2. A pessoa que exerça normalmente uma actividade por conta própria num ou mais Estados-membros e no Reino Unido está sujeita:
- À legislação do Estado de residência, se exercer uma parte substancial da sua atividade nesse Estado; ou
- À legislação do Estado onde se situa o centro de interesse das suas actividades, se não residir num dos Estados em que exerce uma parte substancial da sua actividade.
3. A pessoa que exerça normalmente uma actividade por conta de outrem e uma actividade por conta própria em dois ou mais Estados está sujeita à legislação do Estado em que exerce uma atividade por conta de outrem ou, se exercer tal actividade em dois ou mais Estados, está sujeita à legislação determinada de acordo com o supra mencionado em 1).
4. A pessoa empregada como funcionário público num Estado e que exerça uma atividade por conta de outrem ou por conta própria num ou mais Estados está sujeita à legislação do Estado a que está sujeita a administração que a emprega.
5. A pessoa que exerça normalmente uma atividade por conta de outrem em dois ou mais Estados-membros (e não no Reino Unido) está sujeita à legislação do Reino Unido se essa pessoa não exercer uma parte substancial dessa actividade no Estado de residência e essa pessoa:
- Estiver ao serviço de uma ou mais empresas ou entidades patronais, todas elas com sede ou domicílio no Reino Unido;
- Residir num Estado-membro e trabalhar para duas ou mais empresas ou entidades patronais, todas elas com sede ou domicílio no Reino Unido e no Estado-membro de residência;
- Residir no Reino Unido e trabalhar para duas ou mais empresas ou entidades patronais, das quais pelo menos duas tenham a sua sede ou domicílio em Estados-membros diferentes; ou
- Residir no Reino Unido e trabalhar para uma ou mais empresas ou entidades patronais, com sede ou domicílio no Reino Unido, isto é, nenhuma das quais com sede ou domicílio noutro Estado.

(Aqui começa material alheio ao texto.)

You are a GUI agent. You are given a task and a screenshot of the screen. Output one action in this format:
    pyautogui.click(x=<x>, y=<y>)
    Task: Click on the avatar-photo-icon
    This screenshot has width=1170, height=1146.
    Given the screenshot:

6. A pessoa que exerça normalmente uma actividade por conta própria em dois ou mais Estados-membros (e não no Reino Unido), sem exercer uma parte substancial dessa actividade no Estado de residência, está sujeita à legislação do Reino Unido se o centro de interesse da sua actividade estiver situado no Reino Unido, não sendo, contudo, aplicável no caso de uma pessoa que exerça normalmente uma actividade por conta de outrem e uma actividade por conta própria em dois ou mais Estados-membros.

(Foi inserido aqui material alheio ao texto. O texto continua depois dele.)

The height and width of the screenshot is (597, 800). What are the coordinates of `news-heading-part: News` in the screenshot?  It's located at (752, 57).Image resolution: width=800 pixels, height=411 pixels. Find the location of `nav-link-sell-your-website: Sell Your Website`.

IV. Destacamento de trabalhadores
O trabalhador destacado continua sujeita à legislação do Estado de origem, desde que:
- A duração do destacamento não seja superior a 24 meses; e
- O trabalhador não seja enviado para substituir outro trabalhador destacado.
V. Prestações de desemprego
A instituição competente de um Estado cuja legislação faça depender a aquisição, a conservação, a recuperação ou a duração do direito às prestações do cumprimento de períodos de seguro, de emprego ou de actividade por conta própria, tem em conta, na medida em que tal seja necessário, os períodos de seguro, de emprego ou de actividade por conta própria cumpridos ao abrigo da legislação de qualquer outro Estado, como se tivessem sido cumpridos ao abrigo da legislação por ela aplicada.
Com efeito, a aplicação desta regra fica subordinada à condição de o interessado ter cumprido em último lugar, em conformidade com a legislação ao abrigo da qual são requeridas as prestações:
a) Períodos de seguro, se tal legislação exigir períodos de seguro;
b) Períodos de emprego, se tal legislação exigir períodos de emprego; ou
c) Períodos de actividade por conta própria, se tal legislação exigir períodos de actividade por conta própria.
Sempre que a legislação aplicável faça depender o direito às prestações do cumprimento de períodos de seguro, os períodos de emprego ou de actividade por conta própria cumpridos ao abrigo da legislação de outro Estado só são tomados em conta se forem também considerados períodos de seguro cumpridos ao abrigo da legislação aplicável.